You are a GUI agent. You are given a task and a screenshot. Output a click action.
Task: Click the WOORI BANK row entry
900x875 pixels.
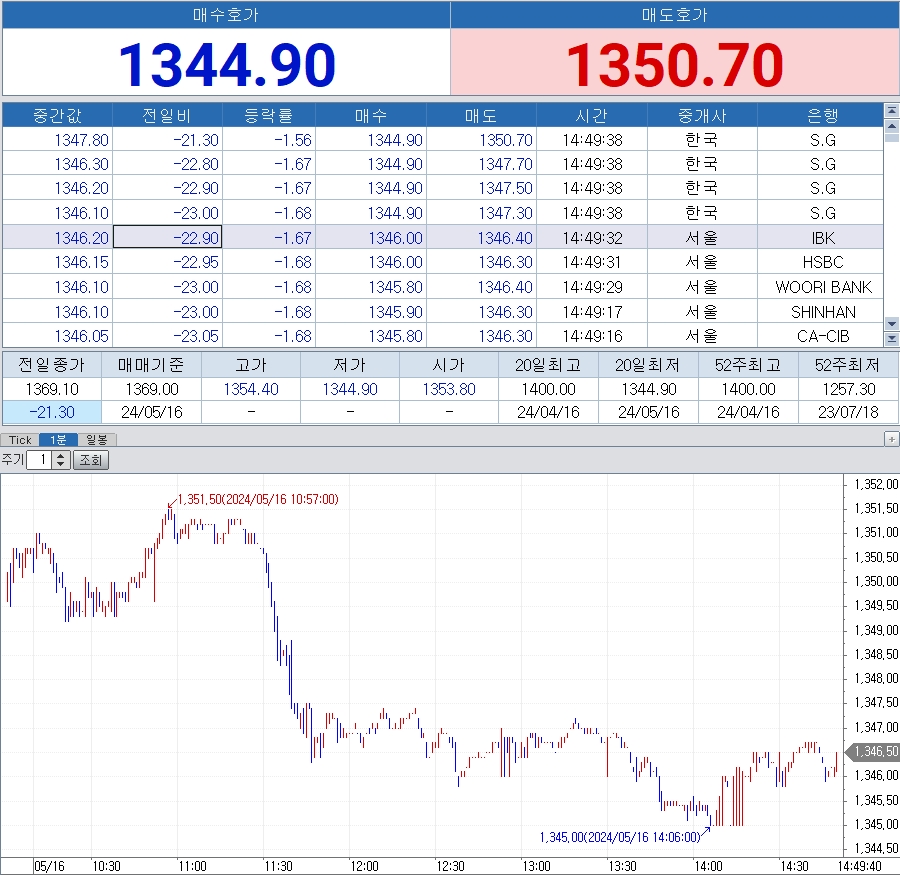pyautogui.click(x=822, y=287)
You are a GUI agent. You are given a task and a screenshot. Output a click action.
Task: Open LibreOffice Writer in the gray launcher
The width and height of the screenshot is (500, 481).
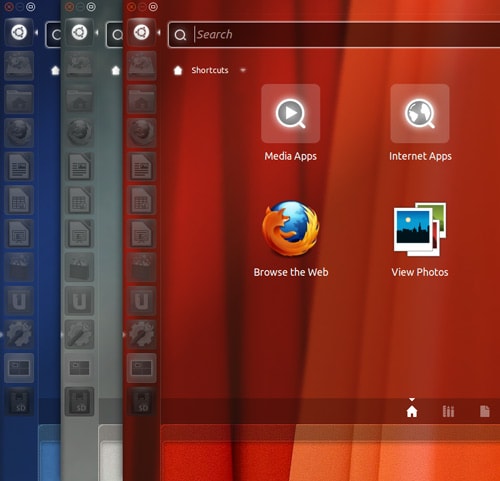click(79, 166)
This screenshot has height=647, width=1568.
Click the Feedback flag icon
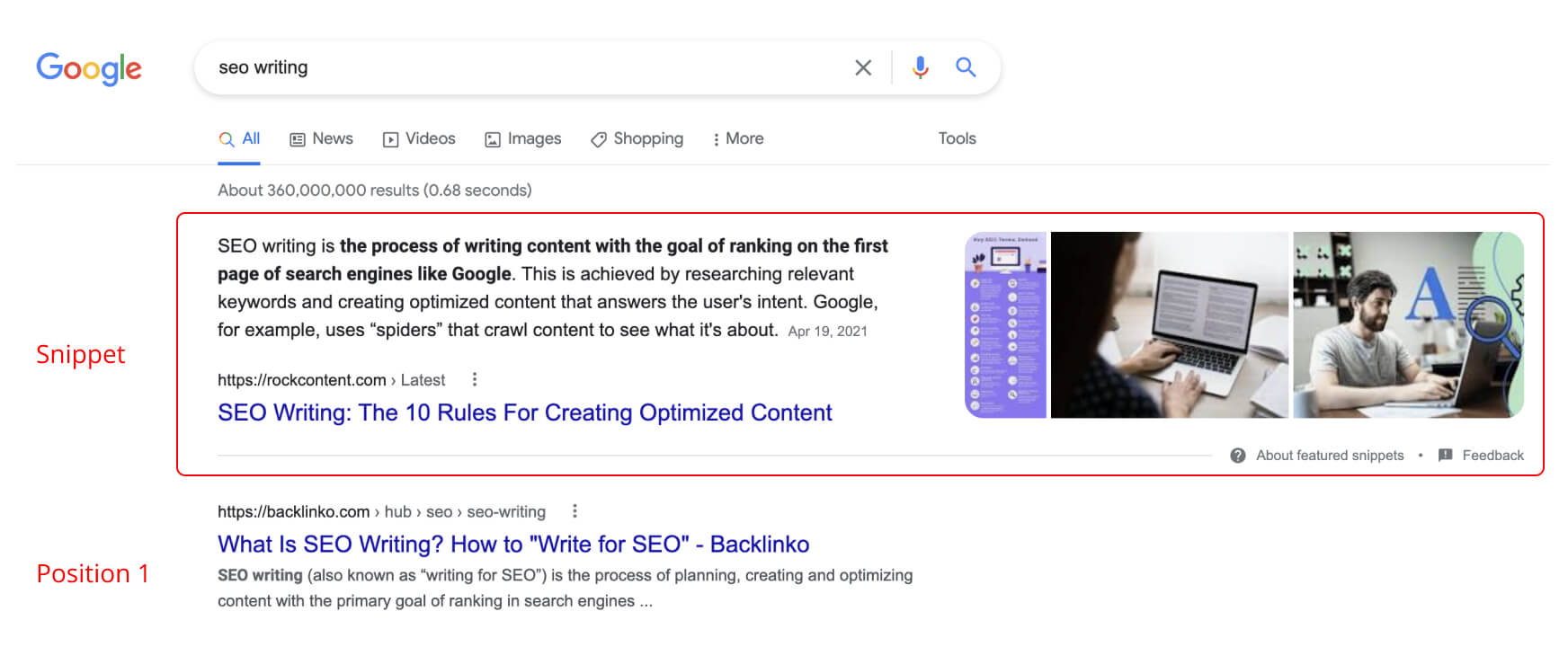click(x=1446, y=456)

### How to complete this task
Quote exactly the lines from the one that contains "900x875 pixels." through the end of the listing above, both ends included, leaving out the pictures.

### Written answer
900x875 pixels.
pyautogui.click(x=822, y=287)
You are a GUI agent. You are given a task and a screenshot. Output a click action.
Task: Open LibreOffice Writer in the gray launcher
The width and height of the screenshot is (500, 481).
click(79, 166)
This screenshot has height=647, width=1568.
Click the Feedback flag icon
click(x=1446, y=456)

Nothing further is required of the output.